### What to work on
In the listing below, find the line containing "The image size is (1969, 890)." and the line containing "Task: Toggle the iMS filter". Repeat exactly those two lines and every line between them, nothing more.

[Material for this exercise Boundary: Start]

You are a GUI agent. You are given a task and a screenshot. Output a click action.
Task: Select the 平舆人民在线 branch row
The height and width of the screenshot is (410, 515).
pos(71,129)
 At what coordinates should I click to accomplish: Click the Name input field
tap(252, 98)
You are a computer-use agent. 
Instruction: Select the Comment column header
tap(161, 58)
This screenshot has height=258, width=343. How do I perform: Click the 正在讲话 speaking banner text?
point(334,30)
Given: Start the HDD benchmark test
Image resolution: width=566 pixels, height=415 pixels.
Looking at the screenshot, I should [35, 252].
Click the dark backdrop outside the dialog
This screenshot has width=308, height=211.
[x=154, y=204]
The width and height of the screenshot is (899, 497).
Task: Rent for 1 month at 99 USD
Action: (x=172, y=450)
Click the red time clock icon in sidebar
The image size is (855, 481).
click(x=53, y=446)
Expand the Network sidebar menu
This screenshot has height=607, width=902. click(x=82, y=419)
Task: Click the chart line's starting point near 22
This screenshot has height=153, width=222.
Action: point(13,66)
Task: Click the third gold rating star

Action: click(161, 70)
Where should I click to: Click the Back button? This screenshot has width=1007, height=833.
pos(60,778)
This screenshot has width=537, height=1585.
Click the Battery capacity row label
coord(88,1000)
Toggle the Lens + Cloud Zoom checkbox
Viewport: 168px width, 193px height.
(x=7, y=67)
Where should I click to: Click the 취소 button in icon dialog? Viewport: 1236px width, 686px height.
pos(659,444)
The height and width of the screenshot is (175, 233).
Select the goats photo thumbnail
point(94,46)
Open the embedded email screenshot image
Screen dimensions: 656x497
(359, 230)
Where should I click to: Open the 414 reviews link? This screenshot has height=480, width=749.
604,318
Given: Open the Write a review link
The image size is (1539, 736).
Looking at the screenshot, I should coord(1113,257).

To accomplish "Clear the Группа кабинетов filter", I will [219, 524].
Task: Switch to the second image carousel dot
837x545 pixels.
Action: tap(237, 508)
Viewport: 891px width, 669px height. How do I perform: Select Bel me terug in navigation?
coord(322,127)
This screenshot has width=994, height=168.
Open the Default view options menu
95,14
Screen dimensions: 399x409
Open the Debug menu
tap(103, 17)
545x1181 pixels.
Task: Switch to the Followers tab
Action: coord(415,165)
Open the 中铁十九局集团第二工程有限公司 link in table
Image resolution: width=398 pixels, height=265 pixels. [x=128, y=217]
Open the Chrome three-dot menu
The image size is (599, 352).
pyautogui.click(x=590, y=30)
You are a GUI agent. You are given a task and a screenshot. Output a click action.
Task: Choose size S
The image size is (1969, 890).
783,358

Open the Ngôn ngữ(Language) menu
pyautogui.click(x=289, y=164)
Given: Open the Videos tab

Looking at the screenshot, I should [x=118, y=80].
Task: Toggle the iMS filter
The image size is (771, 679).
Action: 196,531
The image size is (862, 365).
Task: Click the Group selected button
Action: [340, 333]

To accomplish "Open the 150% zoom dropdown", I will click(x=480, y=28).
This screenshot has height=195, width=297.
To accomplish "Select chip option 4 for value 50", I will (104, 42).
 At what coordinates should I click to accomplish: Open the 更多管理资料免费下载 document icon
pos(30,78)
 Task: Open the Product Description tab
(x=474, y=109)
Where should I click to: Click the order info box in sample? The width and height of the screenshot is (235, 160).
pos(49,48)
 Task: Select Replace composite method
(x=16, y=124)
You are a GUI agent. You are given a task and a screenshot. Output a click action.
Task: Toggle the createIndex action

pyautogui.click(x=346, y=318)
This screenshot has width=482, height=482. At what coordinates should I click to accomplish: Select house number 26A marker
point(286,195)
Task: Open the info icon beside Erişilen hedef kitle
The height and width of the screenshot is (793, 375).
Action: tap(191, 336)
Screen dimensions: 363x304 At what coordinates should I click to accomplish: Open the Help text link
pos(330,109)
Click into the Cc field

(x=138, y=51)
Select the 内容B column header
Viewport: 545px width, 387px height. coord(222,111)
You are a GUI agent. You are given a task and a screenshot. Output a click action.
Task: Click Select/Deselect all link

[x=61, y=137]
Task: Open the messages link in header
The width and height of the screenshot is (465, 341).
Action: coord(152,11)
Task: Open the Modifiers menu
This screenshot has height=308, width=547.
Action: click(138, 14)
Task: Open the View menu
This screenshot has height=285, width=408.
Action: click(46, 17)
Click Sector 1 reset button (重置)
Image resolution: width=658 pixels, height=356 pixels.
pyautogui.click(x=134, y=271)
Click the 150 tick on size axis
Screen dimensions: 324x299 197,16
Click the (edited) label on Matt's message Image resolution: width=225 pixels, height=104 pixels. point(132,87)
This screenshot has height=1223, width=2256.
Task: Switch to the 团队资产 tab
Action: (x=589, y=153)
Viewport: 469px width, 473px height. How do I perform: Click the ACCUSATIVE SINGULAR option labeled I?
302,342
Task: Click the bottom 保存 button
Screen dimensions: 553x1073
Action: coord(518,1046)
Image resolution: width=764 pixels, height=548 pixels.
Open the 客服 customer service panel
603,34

[Material for this exercise Boundary: End]

### Answer area
The image size is (1969, 890).
783,358

Open the Ngôn ngữ(Language) menu
pyautogui.click(x=289, y=164)
Given: Open the Videos tab

Looking at the screenshot, I should [x=118, y=80].
Task: Toggle the iMS filter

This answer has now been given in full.